WHAT THE TASK ASKS » Retype the data below, every word of it, exactly.

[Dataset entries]

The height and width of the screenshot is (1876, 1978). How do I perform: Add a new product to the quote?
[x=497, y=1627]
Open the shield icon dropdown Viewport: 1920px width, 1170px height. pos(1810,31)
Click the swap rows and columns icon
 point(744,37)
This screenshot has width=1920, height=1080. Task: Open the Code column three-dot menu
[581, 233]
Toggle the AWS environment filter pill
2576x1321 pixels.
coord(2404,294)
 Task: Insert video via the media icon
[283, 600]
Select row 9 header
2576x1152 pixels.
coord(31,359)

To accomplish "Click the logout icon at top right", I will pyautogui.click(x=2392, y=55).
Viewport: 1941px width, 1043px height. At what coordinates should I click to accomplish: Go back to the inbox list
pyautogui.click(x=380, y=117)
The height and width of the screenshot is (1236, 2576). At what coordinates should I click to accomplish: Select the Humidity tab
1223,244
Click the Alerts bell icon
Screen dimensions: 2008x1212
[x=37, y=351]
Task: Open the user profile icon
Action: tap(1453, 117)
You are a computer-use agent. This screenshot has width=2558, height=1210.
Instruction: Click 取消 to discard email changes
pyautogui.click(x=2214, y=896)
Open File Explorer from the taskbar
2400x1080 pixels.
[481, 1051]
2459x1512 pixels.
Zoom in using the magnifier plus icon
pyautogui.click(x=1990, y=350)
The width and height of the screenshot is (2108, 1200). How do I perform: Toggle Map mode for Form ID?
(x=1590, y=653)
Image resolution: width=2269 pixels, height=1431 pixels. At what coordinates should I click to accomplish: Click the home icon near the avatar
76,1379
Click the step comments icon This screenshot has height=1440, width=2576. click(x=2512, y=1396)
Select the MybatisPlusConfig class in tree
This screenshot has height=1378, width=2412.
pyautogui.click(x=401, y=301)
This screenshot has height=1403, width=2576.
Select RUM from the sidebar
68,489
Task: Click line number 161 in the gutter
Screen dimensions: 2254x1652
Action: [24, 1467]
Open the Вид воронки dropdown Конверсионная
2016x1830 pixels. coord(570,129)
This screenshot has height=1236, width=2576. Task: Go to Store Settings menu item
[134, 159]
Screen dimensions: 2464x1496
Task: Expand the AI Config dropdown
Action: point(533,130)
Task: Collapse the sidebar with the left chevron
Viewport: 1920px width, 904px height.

REPLY TO THE EXERCISE »
The height and width of the screenshot is (1876, 1978). How do I perform: Add a new product to the quote?
[x=497, y=1627]
Open the shield icon dropdown Viewport: 1920px width, 1170px height. pos(1810,31)
Click the swap rows and columns icon
 point(744,37)
This screenshot has width=1920, height=1080. Task: Open the Code column three-dot menu
[581, 233]
Toggle the AWS environment filter pill
2576x1321 pixels.
coord(2404,294)
 Task: Insert video via the media icon
[283, 600]
Select row 9 header
2576x1152 pixels.
coord(31,359)

To accomplish "Click the logout icon at top right", I will pyautogui.click(x=2392, y=55).
Viewport: 1941px width, 1043px height. At what coordinates should I click to accomplish: Go back to the inbox list
pyautogui.click(x=380, y=117)
The height and width of the screenshot is (1236, 2576). At what coordinates should I click to accomplish: Select the Humidity tab
1223,244
Click the Alerts bell icon
Screen dimensions: 2008x1212
[x=37, y=351]
Task: Open the user profile icon
Action: tap(1453, 117)
You are a computer-use agent. This screenshot has width=2558, height=1210.
Instruction: Click 取消 to discard email changes
pyautogui.click(x=2214, y=896)
Open File Explorer from the taskbar
2400x1080 pixels.
[481, 1051]
2459x1512 pixels.
Zoom in using the magnifier plus icon
pyautogui.click(x=1990, y=350)
The width and height of the screenshot is (2108, 1200). How do I perform: Toggle Map mode for Form ID?
(x=1590, y=653)
Image resolution: width=2269 pixels, height=1431 pixels. At what coordinates should I click to accomplish: Click the home icon near the avatar
76,1379
Click the step comments icon This screenshot has height=1440, width=2576. click(x=2512, y=1396)
Select the MybatisPlusConfig class in tree
This screenshot has height=1378, width=2412.
pyautogui.click(x=401, y=301)
This screenshot has height=1403, width=2576.
Select RUM from the sidebar
68,489
Task: Click line number 161 in the gutter
Screen dimensions: 2254x1652
Action: [24, 1467]
Open the Вид воронки dropdown Конверсионная
2016x1830 pixels. coord(570,129)
This screenshot has height=1236, width=2576. Task: Go to Store Settings menu item
[134, 159]
Screen dimensions: 2464x1496
Task: Expand the AI Config dropdown
Action: point(533,130)
Task: Collapse the sidebar with the left chevron
Viewport: 1920px width, 904px height.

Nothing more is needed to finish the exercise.